I know it is hurtful to say we are hurting spirits. That's exactly what we're doing. We're allowing abusers to keep abusing.

Of course we need research. The way everything goes, we have enough information now to know what needs to be done. We're reinventing the wheel every time there's another paper, more research, or another book done. We have shelves filled with the definitions of what violence is and what needs to be done. Now we need to move forward to take those recommendations, those studies, and to actually put government money toward the people who are going to make a difference.

9:55 a.m.

Bloc

Nicole Demers Bloc Laval, QC

To implement those recommendations?

9:55 a.m.

Executive Director, Fredericton Native Friendship Centre

Tamara Polchies

Yes. I think we've worked almost six years on getting our framework finished for our province. With the work we've put into that and the women we brought into our committee...the government changes when there are new elections and we have to start all over again to go through our training with new people. Then we have more standing committees. Then we have more lobbying.

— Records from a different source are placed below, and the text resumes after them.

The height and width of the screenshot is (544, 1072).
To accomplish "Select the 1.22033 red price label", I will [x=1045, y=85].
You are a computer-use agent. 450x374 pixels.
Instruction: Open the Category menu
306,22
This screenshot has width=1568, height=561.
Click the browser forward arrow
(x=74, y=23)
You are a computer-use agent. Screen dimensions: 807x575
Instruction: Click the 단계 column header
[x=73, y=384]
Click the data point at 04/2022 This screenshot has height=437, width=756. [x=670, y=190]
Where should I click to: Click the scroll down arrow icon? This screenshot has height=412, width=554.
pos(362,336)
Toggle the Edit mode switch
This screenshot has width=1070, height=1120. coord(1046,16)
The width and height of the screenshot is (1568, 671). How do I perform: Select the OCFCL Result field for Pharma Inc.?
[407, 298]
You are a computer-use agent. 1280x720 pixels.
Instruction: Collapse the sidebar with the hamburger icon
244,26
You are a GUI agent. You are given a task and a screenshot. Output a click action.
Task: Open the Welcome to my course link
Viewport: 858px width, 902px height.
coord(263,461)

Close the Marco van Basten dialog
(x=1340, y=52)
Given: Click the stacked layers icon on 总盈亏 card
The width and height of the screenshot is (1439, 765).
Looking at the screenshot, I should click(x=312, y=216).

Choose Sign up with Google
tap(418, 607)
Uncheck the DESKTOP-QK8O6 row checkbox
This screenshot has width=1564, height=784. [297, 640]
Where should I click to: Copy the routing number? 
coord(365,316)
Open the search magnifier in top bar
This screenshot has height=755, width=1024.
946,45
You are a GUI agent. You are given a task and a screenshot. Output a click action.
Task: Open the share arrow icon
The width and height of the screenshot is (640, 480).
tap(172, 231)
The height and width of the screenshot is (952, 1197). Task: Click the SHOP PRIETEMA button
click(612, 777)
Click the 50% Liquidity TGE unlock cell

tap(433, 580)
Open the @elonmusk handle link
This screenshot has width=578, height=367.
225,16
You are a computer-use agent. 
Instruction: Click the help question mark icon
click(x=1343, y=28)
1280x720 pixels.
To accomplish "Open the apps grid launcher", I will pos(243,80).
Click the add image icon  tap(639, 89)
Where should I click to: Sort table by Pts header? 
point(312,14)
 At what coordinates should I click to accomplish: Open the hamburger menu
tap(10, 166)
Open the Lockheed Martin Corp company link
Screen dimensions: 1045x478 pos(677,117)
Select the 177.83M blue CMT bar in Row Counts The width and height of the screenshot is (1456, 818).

There's only so much we can do before we end up getting so frustrated. We keep going in circles again. Then we're allowing the circle of violence to keep going. We're not stopping to put money toward programs and toward workers to help the children.

9:55 a.m.

Bloc

Nicole Demers Bloc Laval, QC

Have you done any work on how much money would be needed to do what has to be done?

9:55 a.m.

Executive Director, Fredericton Native Friendship Centre

Tamara Polchies

I think Natalie can help you more with that question. We haven't said we need $8 million to complete our framework. We are trying to figure out what needs to be done. I say $8 million, and it would be nice if they gave us $8 million. It probably won't happen. We are looking forward. We don't have an exact amount.

9:55 a.m.

Bloc

Nicole Demers Bloc Laval, QC

It's an issue, and not knowing what something costs is very frustrating. Having a framework of knowing what is expected I think is good. It is easier to defend money when you know where it's going. If we don't know, someone will know best.